#### Kutipan Terpilih:

★ ★ ★ ★ ★ ★ ★

Raksasa-raksasa Minyak Tergelincir
- REUTERS/Dominic Ebenbichler
VIVA.co.id – Harga minyak belakangan ini terus menukik, memunculkan keresahan. Awal tahun 2016 ini diawali dengan harga minyak yang hanya berada pada kisaran US$35 per barel, padahal satu tahun yang lalu, harganya minyak masih berada di kisaran US$100 per barel.
Petaka bermula dari beralihnya pusat minyak dunia, dari Timur Tengah menuju Texas dan North Dakota, di mana dua ladang minyak raksasa di wilayah AS mulai menggurita. Penemuan ladang minyak baru di AS ini menggeser pendulum, siapa kini yang menjadi penguasa harga minyak.
Sejak dieksplorasi pada tahun 2008, AS mulai menyalip dominasi negara-negara penghasil minyak dunia. Minyak produksi AS menyumbang setengah dari produksi minyak dunia, dan sangat cukup untuk membiayai kebutuhan dalam negerinya. Saudi dan negara-negara yang tergabung dalam organisasi pengekspor minyak (OPEC) tak lagi bisa menjadi penentu tunggal harga minyak dunia.
Situasi ini diawali dengan produksi minyak yang berlimpah, namun serapan pasar tak banyak karena AS tak lagi mengandalkan OPEC, dan melambatnya pertumbuhan ekonomi di China, yang juga menjadi konsumen besar minyak. Negara produsen minyak yang tergabung dalam OPEC terlambat mensikapi situasi ini.
Tahun 2008-2009, harga minyak juga sempat merosot. Namun saat itu, OPEC mengambil keputusan untuk memangkas produksi minyak hingga empat juta barel per hari. Cara tersebut efektif. Harga kembali bergerak stabil dalam waktu yang singkat.

★ ★ ★ ★ ★ ★ ★

#### Cuplikan Sumber:
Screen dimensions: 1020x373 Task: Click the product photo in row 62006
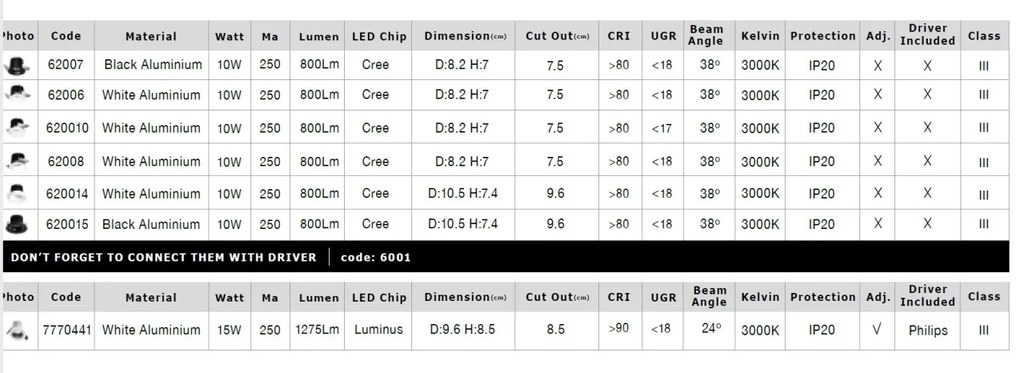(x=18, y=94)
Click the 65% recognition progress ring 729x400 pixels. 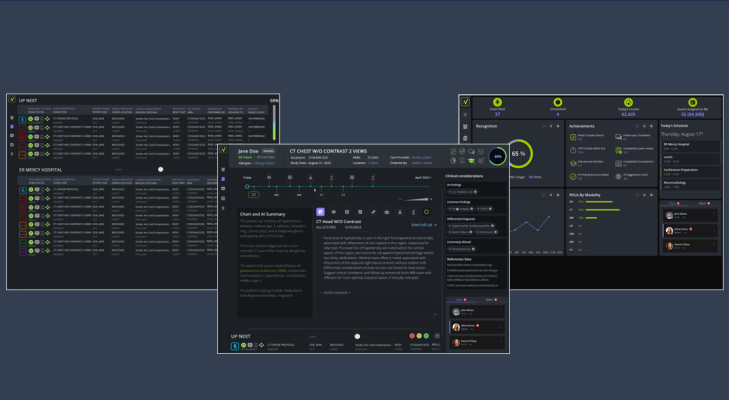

★ ★ ★ ★ ★ ★ ★

#### Yang Diharapkan:
Menurut kutipan tentang harga minyak, pada kisaran berapa harga minyak per barel di awal tahun 2016? Data di atas tidak diperlukan dalam latihan ini.

#### Hasil Latihan:
Harga minyak berada pada kisaran US$35 per barel.